◆ **Trecho selecionado**:
+ + + +

Em nossos tempos, o fariseu ressuscita na teologia da prosperidade, que promete troca (“faça isso e Deus te dará aquilo”), no fundamentalismo que confunde o altar com o palanque, na fé mercadoria, e no ministro que fala em nome de Deus, mas nunca com Deus. O publicano, silencioso, continua no fundo do templo, clamando por misericórdia — e é ele quem sai justificado. A Igreja precisa reaprender a orar como esse homem simples: com lágrimas, não com números; com vida, não com slogans; com fé, não com soberba.

​O fariseu é o símbolo da sociedade do desempenho; o publicano, o sinal do Reino. O primeiro acredita que tudo se compra; o segundo confia que tudo se recebe. O primeiro mede sua fé em resultados; o segundo a vive em confiança. Deus não precisa de heróis, mas de corações verdadeiros.

​Como recorda Paulo na Segunda Leitura deste domingo, é o publicano que perseverou na humildade da fé, e não o fariseu, quem pode dizer: “O Senhor esteve ao meu lado e me deu forças” (2Tm 4,17). A justiça é graça, não mérito.

​O Evangelho de Lucas nos devolve à simplicidade: Deus não resiste a um coração sincero. O fariseu pode enganar os outros, mas não engana o Amor. O publicano, ao reconhecer-se pecador, abre a porta da casa interior para o Deus que sempre esteve à espera. E, nesse encontro, o templo deixa de ser um prédio e se torna uma alma em oração.

​Ao voltarmos do templo hoje, que não levemos o orgulho de ter rezado, mas o silêncio de quem foi escutado. E que o nosso clamor, humilde e verdadeiro, atravesse as nuvens e alcance o coração de Deus.

+ + + +

◆ **Material fornecido**:
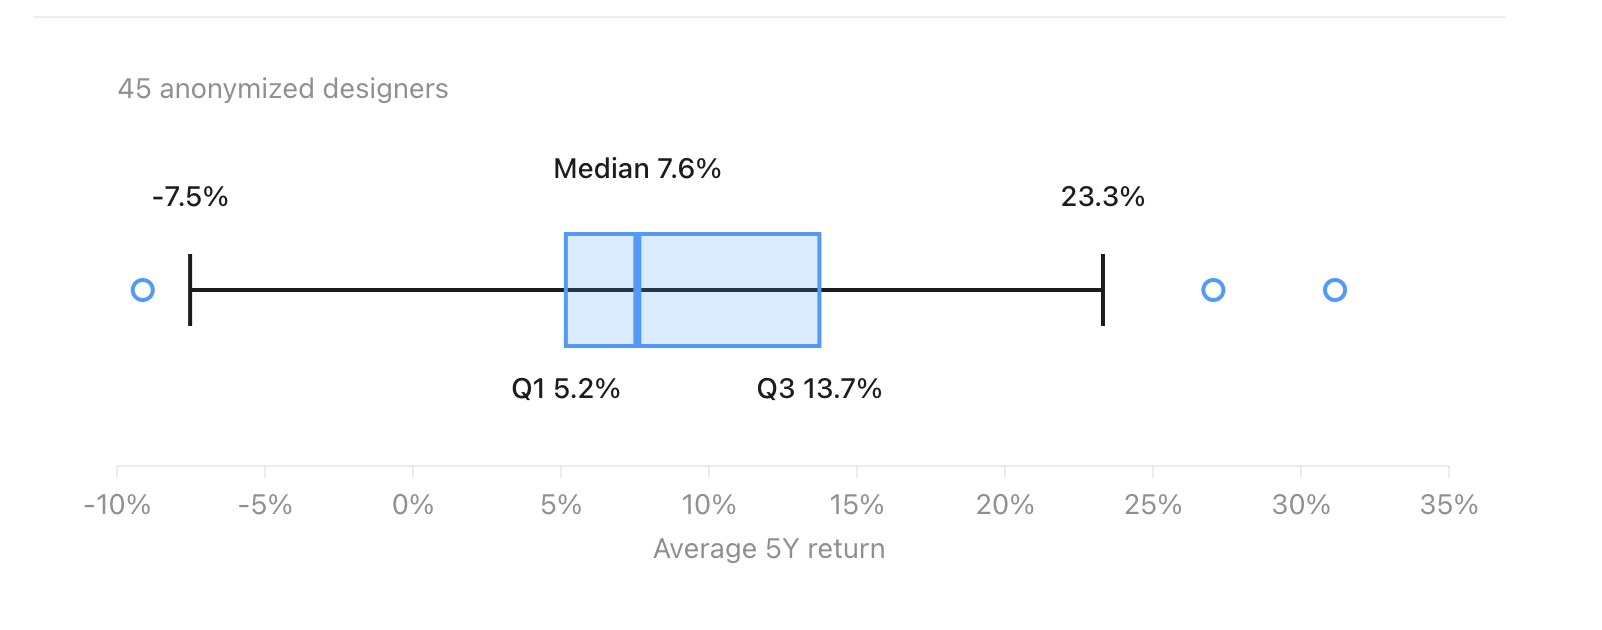Click the left whisker line between -5% and 0%

point(339,290)
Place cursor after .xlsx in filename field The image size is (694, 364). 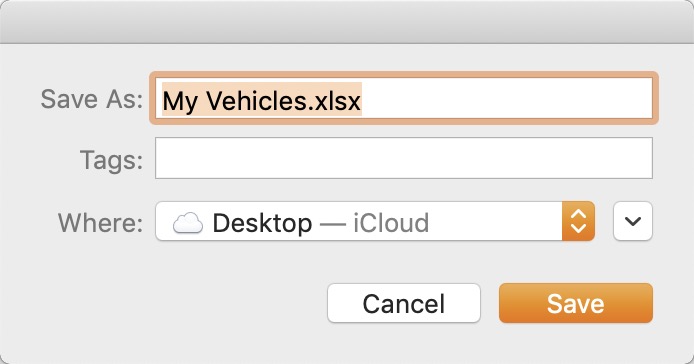(362, 100)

+ + + +

◆ **Objetivo declarado**: Reproduza sem alterações a parte do texto sobre o fariseu e o publicano que começa em "Em nossos tempos, o" e segue até "não com soberba.".

◆ **Resposta elaborada**:
Em nossos tempos, o fariseu ressuscita na teologia da prosperidade, que promete troca (“faça isso e Deus te dará aquilo”), no fundamentalismo que confunde o altar com o palanque, na fé mercadoria, e no ministro que fala em nome de Deus, mas nunca com Deus. O publicano, silencioso, continua no fundo do templo, clamando por misericórdia — e é ele quem sai justificado. A Igreja precisa reaprender a orar como esse homem simples: com lágrimas, não com números; com vida, não com slogans; com fé, não com soberba.